15. L’AI ha impatto su: sistema giudiziario, sistema amministrativo, sistema sanitario, sistema scolastico, mondo dell’arte e dell’espressione creativa (software TTI), delle pubblicazioni scientifiche, del giornalismo (ormai viviamo in una bolla di “realtà inventata”). Una contraddizione di lungo periodo è che l’A.I. distrugge il lavoro dei creatori originari di contenuti per cui, nel tempo, avrà progressivamente meno bacino di pescaggio dei contenuti stessi (comporre i dataset).

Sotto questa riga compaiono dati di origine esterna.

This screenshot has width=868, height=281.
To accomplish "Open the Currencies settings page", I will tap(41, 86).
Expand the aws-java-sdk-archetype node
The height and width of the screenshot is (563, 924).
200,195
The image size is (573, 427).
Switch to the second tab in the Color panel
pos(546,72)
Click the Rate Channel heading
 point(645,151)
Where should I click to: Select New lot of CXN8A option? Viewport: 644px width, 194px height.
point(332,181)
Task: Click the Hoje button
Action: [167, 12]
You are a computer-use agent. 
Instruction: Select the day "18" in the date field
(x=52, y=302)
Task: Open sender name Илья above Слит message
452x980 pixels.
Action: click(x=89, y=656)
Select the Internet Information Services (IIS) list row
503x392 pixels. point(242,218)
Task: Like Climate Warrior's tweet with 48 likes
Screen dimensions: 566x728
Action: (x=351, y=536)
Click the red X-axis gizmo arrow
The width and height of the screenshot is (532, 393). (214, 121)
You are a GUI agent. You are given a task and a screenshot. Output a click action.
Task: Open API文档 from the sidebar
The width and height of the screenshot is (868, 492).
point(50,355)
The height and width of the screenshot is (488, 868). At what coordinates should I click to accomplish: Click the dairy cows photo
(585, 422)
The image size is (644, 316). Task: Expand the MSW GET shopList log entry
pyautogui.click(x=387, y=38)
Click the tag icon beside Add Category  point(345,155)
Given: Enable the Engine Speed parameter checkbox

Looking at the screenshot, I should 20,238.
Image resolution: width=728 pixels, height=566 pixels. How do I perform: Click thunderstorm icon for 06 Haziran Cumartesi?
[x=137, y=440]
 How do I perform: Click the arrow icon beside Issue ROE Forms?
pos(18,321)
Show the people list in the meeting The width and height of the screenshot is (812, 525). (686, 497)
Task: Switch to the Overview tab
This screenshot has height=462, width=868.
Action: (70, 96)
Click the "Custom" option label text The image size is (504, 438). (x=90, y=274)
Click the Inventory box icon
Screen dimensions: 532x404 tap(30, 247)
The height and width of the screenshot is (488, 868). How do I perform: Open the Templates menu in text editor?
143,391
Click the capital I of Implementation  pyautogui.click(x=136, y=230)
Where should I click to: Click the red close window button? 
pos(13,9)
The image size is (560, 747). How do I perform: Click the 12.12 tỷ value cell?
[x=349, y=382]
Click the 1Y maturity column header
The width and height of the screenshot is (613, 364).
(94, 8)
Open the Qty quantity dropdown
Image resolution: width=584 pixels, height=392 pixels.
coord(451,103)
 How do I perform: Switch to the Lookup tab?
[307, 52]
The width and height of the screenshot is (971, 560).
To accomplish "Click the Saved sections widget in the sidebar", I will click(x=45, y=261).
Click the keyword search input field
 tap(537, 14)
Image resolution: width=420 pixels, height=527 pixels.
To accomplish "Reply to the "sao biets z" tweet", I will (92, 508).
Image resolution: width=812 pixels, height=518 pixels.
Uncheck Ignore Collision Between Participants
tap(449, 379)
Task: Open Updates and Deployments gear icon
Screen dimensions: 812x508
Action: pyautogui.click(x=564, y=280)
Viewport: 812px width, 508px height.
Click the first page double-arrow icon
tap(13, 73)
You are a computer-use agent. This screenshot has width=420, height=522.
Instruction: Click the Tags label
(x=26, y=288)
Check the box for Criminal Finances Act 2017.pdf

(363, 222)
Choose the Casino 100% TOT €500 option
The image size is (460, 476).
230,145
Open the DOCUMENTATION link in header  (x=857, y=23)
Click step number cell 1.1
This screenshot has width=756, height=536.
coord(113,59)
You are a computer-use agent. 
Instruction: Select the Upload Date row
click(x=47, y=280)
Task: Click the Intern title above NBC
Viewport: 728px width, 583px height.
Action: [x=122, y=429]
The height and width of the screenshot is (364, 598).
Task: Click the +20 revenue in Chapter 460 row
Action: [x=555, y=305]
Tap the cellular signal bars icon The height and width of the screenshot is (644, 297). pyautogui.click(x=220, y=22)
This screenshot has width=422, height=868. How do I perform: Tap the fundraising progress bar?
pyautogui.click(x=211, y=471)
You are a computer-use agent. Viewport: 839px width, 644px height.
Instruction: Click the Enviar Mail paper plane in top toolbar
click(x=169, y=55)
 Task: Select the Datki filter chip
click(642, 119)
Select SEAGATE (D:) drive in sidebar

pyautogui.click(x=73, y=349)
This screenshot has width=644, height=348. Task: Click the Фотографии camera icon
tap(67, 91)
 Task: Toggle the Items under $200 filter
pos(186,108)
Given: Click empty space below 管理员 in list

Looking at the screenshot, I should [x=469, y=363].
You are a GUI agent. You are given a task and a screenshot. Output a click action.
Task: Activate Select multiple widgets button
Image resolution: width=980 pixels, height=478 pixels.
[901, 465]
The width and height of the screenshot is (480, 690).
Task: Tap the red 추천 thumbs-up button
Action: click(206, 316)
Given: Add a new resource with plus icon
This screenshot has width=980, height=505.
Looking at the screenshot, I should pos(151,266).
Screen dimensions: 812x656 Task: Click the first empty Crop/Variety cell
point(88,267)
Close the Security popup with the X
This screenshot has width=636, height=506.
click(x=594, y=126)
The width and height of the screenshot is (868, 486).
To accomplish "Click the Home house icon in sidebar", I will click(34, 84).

16. La definizione “pappagallo stocastico” (probabilistico), pare inventato da una delle due autrici (una linguista e una sociologa). Sta anche a ricordarci che l’intera operazione ricicla cultura standard, ha quindi una funzione culturale omeostatica. Sono sintesi statistiche di composizione linguistica del medio-sentire senza alcuna supervisione epistemologica cosciente e la sua potenza di massa sfavorisce il pensiero eccentrico e rilancia quello mainstream.
17. Non citato nel libro ma è bene sapere che l’intera storia dell’ICT a guida americana, da Vannevar Bush a DARPA, è tutt’altro che frutto di “mano invisibile”, ma della visibilissima mano e della non meno intenzionata mente strategica del governo profondo US, sin dalla IIWW.
Ovviamente in tutto questo bailamme ci sono anche cose utili e senza particolari controindicazioni. La funzione di un elenco critico è quella di bilanciare gli elenchi acritici, una funzione “dialettica”.
In pratica, tutto quello che fanno gli agenti del comparto risale ad una definizione del cervello-mente come “scatola nera”, quella cultura (anglosassone) ritiene di non poter dire nulla di scientifico (quindi non poter dire nulla tout-court) su ciò che sta nel cranio (che poi sarebbe cranio-corpo), quindi si limitano ad osservare l’output, cosa esce dalla scatola nera per provare a replicarlo con elementi inorganici. Questo assunto però è sbagliato di principio perché l’inorganico non potrà mai replicare funzioni organiche, l’inorganico non sarà mai abbastanza “intelligente” in quanto mai sarà in grado di auto-crearsi a contatto con simili e mondo (problema della plasticità ontologica).